> **WORK REQUIRED**
Can you write out the whole Stonewall Pride article below, word for word?

> **EXCERPT PROVIDED**

=-=-=

Pride and Pain: 11 Quotes For Stonewall Season

Marsha P. Johnson (left) and Sylvia Rivera (right) at the Christopher Street Liberation Day Gay Pride Parade, New York City, June 24, 1973. Photo credit: Leonard Fink, via LGBT Community Center National History Archive.

Editor's Note:

Who doesn’t love a good quote? For more like this, check out our quotations archive.

The 1969 Stonewall Inn uprising was not the first moment of American LGBTQ resistance, but what made Stonewall different was the size, duration, and public visibility of the rebellion. On the anniversary of the event the following year, the tradition of the Pride celebration was born, with parades and demonstrations occurring in cities around the world.

Decades after the uprising, Pride events draw corporate sponsorships and become huge moneymakers due to the “pinkwashing” of everyday goods from apparel to fast food, dampening the rebellious spirit of these occasions and raising questions within the LGBTQ world about who controls the quest for liberation, and whose interests are more likely to be represented in that quest (poverty is still a tremendous issue faced by those in the community, as discrimination based on gender, race, and other factors keeps many from thriving).

Due to threats posed to civil rights by the Trump administration – which, for the second year in a row, did not acknowledge June as Pride month, going out of its way to mark “Great Outdoors Month” and other observances instead – this year’s gatherings are more necessary than ever. So is that spirit of resistance against the crude weapons wielded against those who came into the world with slightly different needs: violence, oppression, and widespread indifference in the face of our cries for help.

=-=-=

> **PROVIDED DATA**
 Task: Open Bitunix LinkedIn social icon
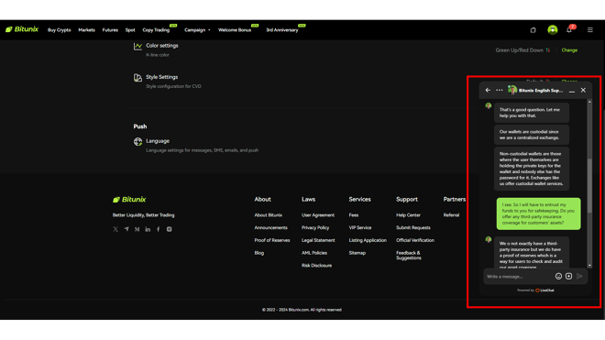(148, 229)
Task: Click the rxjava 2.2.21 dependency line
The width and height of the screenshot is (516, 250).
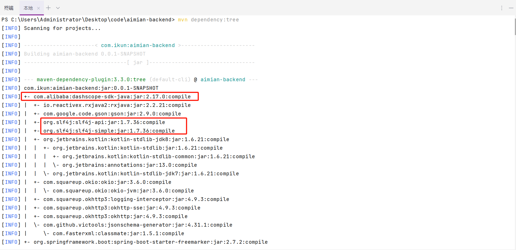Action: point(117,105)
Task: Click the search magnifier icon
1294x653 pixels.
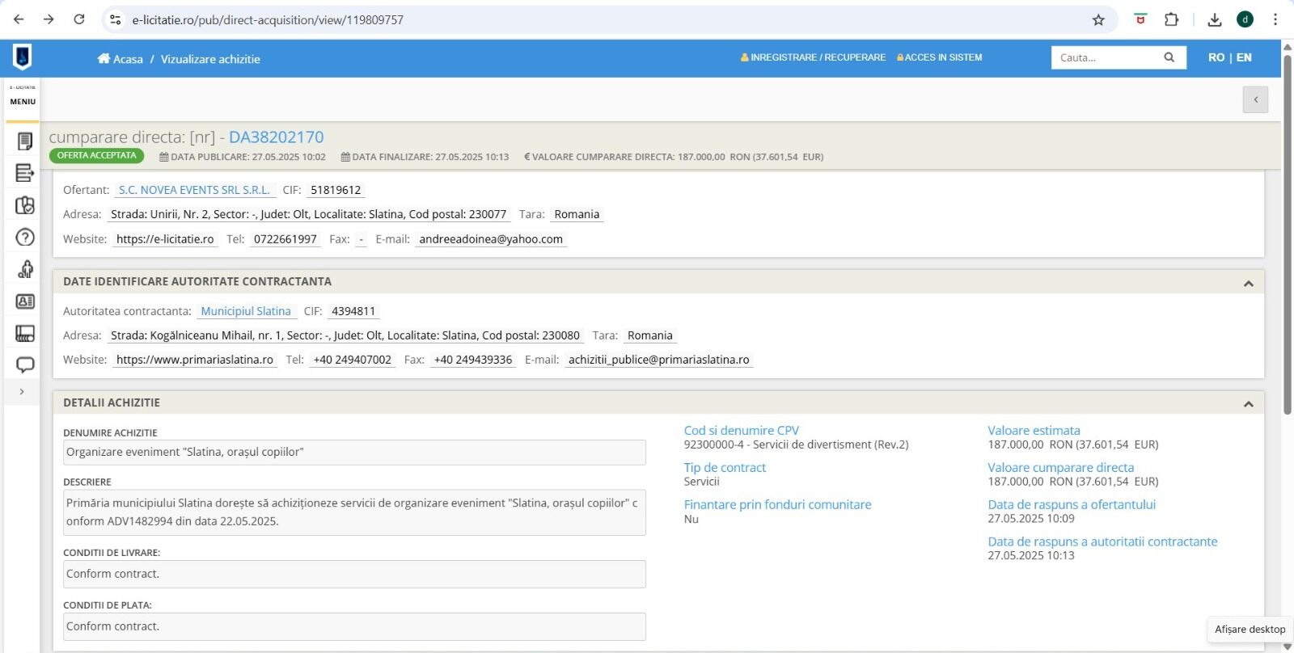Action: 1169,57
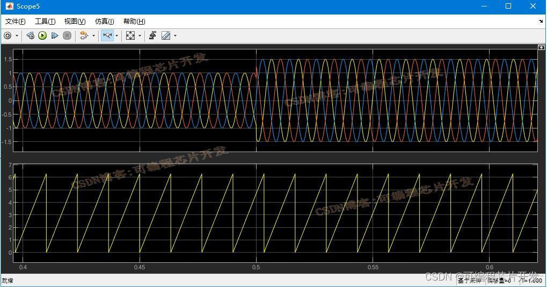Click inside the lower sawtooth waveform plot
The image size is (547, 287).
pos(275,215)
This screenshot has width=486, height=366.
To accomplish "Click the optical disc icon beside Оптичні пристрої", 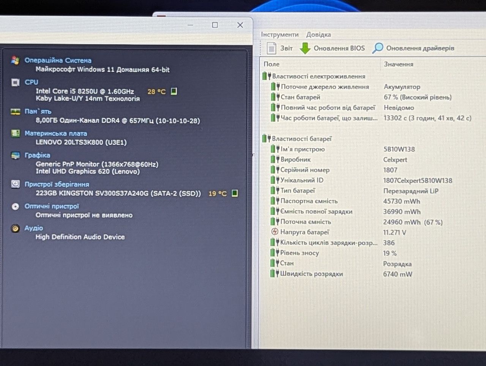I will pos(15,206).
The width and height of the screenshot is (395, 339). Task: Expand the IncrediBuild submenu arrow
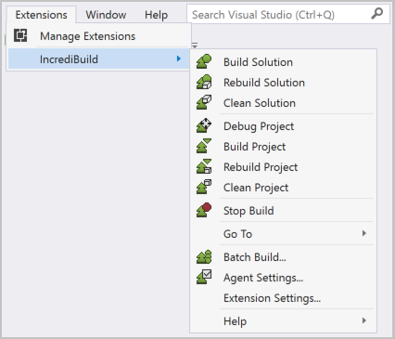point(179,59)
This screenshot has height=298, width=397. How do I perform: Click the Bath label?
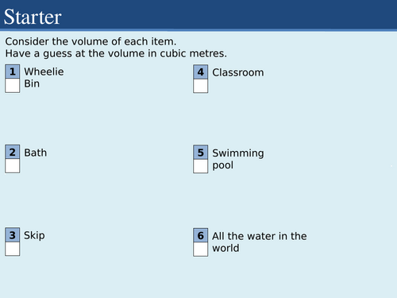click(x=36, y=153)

=-=-=

> **ANSWER BELOW**
Pride and Pain: 11 Quotes For Stonewall Season

Marsha P. Johnson (left) and Sylvia Rivera (right) at the Christopher Street Liberation Day Gay Pride Parade, New York City, June 24, 1973. Photo credit: Leonard Fink, via LGBT Community Center National History Archive.

Editor's Note:

Who doesn’t love a good quote? For more like this, check out our quotations archive.

The 1969 Stonewall Inn uprising was not the first moment of American LGBTQ resistance, but what made Stonewall different was the size, duration, and public visibility of the rebellion. On the anniversary of the event the following year, the tradition of the Pride celebration was born, with parades and demonstrations occurring in cities around the world.

Decades after the uprising, Pride events draw corporate sponsorships and become huge moneymakers due to the “pinkwashing” of everyday goods from apparel to fast food, dampening the rebellious spirit of these occasions and raising questions within the LGBTQ world about who controls the quest for liberation, and whose interests are more likely to be represented in that quest (poverty is still a tremendous issue faced by those in the community, as discrimination based on gender, race, and other factors keeps many from thriving).

Due to threats posed to civil rights by the Trump administration – which, for the second year in a row, did not acknowledge June as Pride month, going out of its way to mark “Great Outdoors Month” and other observances instead – this year’s gatherings are more necessary than ever. So is that spirit of resistance against the crude weapons wielded against those who came into the world with slightly different needs: violence, oppression, and widespread indifference in the face of our cries for help.